RECORDS FOR THIS TASK:
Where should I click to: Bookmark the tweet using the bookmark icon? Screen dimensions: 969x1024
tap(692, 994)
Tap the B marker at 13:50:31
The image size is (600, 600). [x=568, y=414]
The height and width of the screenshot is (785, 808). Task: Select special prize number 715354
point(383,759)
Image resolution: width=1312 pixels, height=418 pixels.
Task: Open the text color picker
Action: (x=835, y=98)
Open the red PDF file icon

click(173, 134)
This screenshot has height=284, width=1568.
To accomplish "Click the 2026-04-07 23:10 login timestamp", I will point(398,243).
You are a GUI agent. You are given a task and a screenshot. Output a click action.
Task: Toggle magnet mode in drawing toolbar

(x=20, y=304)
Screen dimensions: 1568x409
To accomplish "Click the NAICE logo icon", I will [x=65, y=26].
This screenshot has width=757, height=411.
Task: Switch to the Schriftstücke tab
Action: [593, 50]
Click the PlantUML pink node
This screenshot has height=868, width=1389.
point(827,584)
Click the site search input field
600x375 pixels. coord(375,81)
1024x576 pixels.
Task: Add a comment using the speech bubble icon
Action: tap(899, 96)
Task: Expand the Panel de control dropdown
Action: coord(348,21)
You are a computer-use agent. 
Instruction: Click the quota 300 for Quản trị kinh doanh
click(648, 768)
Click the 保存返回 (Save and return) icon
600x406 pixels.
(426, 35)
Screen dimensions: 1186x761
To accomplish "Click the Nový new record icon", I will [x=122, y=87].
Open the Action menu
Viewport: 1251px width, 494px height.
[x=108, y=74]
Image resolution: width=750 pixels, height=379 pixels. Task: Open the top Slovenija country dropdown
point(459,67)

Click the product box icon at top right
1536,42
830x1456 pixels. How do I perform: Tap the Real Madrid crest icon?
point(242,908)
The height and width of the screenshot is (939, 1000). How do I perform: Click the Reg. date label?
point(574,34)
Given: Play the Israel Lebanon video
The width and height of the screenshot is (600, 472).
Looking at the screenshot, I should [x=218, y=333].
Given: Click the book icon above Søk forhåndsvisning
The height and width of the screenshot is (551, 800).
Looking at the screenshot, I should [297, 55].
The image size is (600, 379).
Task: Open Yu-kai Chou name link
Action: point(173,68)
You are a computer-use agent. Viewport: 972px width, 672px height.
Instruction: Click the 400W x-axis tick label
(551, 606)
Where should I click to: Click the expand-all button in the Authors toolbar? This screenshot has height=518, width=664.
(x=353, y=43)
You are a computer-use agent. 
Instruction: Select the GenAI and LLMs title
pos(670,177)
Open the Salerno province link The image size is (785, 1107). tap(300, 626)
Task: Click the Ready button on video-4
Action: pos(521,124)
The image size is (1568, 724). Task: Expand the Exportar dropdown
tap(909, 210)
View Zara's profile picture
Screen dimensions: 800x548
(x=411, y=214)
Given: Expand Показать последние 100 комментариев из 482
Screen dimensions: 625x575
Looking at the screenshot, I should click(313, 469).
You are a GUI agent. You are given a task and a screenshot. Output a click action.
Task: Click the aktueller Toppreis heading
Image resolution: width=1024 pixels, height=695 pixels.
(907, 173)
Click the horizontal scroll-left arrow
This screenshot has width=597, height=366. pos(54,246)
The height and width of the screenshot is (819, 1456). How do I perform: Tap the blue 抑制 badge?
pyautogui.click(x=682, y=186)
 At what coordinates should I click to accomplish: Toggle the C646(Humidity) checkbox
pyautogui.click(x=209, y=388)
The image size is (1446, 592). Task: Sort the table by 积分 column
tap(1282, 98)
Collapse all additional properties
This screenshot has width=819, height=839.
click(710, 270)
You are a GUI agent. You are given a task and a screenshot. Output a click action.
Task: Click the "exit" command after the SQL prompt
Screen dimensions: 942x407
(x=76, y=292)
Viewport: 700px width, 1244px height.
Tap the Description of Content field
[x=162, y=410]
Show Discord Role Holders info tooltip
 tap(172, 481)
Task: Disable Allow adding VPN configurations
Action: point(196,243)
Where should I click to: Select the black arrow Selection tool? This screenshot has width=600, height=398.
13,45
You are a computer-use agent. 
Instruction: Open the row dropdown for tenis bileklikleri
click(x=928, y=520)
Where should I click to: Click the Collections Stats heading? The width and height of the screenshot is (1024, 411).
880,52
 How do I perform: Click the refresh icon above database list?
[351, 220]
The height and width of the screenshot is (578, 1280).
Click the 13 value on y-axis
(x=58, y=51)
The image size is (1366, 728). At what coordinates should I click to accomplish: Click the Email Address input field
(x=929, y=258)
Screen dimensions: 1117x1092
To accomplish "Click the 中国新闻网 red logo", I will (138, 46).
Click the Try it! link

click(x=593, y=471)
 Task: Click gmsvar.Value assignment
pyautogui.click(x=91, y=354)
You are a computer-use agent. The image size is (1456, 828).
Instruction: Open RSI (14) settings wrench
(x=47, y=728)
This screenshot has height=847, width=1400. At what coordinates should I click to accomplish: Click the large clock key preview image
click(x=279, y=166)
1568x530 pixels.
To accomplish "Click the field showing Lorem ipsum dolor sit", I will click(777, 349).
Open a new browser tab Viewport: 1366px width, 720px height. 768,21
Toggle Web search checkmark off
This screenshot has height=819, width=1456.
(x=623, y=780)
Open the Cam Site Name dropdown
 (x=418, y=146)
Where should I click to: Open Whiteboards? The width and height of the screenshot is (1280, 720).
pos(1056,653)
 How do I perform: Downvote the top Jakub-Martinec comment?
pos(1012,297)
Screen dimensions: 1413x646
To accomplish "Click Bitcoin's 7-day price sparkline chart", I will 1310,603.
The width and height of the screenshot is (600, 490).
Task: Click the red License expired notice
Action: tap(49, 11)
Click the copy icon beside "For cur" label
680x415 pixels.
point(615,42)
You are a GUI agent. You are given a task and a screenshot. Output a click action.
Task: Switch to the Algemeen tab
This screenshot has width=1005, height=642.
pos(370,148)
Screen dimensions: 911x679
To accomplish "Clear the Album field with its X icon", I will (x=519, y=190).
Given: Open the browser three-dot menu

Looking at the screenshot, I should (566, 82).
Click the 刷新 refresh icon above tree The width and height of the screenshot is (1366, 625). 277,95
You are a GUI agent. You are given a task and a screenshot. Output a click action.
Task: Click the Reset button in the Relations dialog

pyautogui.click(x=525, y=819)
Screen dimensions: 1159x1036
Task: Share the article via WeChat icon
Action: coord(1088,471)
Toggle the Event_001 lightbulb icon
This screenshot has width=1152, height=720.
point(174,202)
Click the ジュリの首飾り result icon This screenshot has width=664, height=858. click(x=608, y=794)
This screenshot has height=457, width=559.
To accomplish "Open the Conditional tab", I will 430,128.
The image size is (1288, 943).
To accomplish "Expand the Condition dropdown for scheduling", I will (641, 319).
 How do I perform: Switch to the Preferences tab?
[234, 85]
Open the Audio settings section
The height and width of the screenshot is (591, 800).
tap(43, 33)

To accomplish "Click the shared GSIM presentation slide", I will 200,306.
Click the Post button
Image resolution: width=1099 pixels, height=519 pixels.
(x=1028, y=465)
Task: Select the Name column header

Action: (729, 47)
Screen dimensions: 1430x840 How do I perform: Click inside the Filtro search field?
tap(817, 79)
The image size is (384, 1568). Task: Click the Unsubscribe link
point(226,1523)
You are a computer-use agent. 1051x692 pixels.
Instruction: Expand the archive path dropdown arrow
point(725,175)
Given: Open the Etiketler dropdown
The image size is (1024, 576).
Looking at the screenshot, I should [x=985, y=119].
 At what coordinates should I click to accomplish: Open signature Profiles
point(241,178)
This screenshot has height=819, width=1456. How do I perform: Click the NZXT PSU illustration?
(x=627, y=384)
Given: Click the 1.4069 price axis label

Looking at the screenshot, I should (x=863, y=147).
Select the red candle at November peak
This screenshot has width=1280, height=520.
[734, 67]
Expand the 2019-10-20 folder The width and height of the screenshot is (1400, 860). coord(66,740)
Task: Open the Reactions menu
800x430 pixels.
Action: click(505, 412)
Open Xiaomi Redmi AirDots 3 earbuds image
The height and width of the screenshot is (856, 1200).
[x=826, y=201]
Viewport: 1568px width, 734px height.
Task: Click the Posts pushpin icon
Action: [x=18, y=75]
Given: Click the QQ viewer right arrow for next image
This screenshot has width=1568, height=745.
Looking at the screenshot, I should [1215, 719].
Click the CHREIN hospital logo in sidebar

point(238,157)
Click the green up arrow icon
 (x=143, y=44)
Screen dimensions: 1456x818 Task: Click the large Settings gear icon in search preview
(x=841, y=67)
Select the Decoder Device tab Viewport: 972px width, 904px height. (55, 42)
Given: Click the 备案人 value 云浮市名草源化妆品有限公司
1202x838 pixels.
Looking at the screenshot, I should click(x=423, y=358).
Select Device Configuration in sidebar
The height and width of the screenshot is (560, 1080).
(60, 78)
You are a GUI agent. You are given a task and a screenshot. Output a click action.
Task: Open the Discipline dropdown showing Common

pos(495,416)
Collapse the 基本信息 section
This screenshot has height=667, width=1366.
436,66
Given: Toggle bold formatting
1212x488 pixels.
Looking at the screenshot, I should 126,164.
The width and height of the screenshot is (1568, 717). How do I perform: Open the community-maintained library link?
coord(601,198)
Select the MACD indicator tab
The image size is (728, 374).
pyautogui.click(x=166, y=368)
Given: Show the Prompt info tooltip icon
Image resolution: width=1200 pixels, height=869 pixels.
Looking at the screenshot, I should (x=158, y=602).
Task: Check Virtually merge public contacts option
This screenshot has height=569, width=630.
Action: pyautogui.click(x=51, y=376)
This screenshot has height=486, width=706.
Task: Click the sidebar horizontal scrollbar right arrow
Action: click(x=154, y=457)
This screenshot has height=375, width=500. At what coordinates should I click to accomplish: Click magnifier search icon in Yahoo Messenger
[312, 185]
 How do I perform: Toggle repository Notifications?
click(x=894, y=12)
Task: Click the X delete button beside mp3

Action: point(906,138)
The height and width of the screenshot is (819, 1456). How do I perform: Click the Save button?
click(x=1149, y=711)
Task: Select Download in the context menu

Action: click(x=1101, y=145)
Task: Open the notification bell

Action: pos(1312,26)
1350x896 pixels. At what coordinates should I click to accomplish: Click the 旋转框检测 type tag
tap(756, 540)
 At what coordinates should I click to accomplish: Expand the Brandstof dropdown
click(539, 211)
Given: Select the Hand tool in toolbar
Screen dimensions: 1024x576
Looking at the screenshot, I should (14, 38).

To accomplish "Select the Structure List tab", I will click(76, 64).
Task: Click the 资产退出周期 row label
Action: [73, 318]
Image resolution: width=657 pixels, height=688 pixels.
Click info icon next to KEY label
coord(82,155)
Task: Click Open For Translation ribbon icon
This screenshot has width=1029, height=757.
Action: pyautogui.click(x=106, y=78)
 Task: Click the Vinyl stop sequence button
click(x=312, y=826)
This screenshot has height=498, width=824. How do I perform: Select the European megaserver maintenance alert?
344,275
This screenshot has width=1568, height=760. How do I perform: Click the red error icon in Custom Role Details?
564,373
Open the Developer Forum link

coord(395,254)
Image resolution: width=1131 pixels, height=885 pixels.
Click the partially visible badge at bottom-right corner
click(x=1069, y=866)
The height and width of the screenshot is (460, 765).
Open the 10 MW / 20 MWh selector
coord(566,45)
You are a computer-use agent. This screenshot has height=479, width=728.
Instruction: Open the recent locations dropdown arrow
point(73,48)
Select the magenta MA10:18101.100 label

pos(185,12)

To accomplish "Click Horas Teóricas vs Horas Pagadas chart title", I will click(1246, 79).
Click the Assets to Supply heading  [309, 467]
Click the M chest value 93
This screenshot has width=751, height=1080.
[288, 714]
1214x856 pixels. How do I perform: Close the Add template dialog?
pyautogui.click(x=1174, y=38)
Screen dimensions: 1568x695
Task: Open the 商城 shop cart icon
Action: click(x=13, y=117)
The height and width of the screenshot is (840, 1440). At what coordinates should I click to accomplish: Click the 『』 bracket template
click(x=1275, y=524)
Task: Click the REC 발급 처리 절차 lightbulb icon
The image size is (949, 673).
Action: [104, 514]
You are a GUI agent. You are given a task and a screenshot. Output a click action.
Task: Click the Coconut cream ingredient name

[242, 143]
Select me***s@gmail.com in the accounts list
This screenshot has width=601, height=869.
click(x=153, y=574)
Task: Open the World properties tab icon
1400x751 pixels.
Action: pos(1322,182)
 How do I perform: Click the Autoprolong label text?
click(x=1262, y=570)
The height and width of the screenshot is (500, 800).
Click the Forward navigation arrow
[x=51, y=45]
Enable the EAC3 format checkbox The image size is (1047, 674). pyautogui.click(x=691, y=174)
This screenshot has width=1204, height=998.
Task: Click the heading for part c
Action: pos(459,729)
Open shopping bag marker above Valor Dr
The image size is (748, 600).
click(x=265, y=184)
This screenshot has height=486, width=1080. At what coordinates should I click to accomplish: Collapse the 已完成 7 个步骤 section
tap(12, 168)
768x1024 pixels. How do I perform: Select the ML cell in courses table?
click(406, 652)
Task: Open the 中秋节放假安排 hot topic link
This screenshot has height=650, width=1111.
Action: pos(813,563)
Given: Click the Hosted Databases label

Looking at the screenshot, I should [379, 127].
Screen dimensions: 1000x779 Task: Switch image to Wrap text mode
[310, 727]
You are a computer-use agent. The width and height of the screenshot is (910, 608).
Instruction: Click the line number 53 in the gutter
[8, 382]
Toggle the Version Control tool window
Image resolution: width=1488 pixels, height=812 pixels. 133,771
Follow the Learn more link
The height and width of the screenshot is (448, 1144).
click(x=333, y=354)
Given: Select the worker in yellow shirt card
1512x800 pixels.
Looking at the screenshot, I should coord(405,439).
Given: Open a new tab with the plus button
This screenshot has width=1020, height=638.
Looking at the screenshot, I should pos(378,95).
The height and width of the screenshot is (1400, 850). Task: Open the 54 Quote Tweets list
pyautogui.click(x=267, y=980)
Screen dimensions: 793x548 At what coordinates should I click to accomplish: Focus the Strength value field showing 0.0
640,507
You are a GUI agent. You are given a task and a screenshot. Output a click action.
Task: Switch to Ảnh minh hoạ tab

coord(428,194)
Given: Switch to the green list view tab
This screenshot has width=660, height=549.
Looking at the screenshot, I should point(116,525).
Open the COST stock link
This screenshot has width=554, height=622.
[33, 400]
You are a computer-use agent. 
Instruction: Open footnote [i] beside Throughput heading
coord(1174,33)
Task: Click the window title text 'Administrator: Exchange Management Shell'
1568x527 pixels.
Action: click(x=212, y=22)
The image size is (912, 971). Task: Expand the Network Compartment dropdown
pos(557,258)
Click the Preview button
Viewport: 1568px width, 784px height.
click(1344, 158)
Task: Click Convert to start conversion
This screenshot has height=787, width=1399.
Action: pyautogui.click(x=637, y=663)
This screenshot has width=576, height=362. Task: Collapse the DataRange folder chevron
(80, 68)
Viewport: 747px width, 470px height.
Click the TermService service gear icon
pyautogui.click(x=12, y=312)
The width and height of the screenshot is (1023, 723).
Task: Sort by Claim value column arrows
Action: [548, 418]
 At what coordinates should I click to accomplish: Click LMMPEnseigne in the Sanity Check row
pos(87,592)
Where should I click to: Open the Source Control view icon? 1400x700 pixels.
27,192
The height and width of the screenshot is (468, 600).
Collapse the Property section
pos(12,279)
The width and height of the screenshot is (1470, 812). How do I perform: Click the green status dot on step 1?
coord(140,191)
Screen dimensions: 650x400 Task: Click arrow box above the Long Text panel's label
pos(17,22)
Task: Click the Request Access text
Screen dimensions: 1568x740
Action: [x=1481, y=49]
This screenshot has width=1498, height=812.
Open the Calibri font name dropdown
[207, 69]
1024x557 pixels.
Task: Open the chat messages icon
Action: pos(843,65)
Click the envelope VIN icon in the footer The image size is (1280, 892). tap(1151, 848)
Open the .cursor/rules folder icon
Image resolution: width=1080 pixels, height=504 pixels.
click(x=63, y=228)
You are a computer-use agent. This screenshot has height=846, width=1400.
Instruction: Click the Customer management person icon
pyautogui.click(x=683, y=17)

WHAT YOU SHOULD DO: Each line in the records that carries "with" must be copied out.

EXERCISE OUTPUT:
To accomplish "Clear the Album field with its X icon", I will (x=519, y=190).
Given: Open a new tab with the plus button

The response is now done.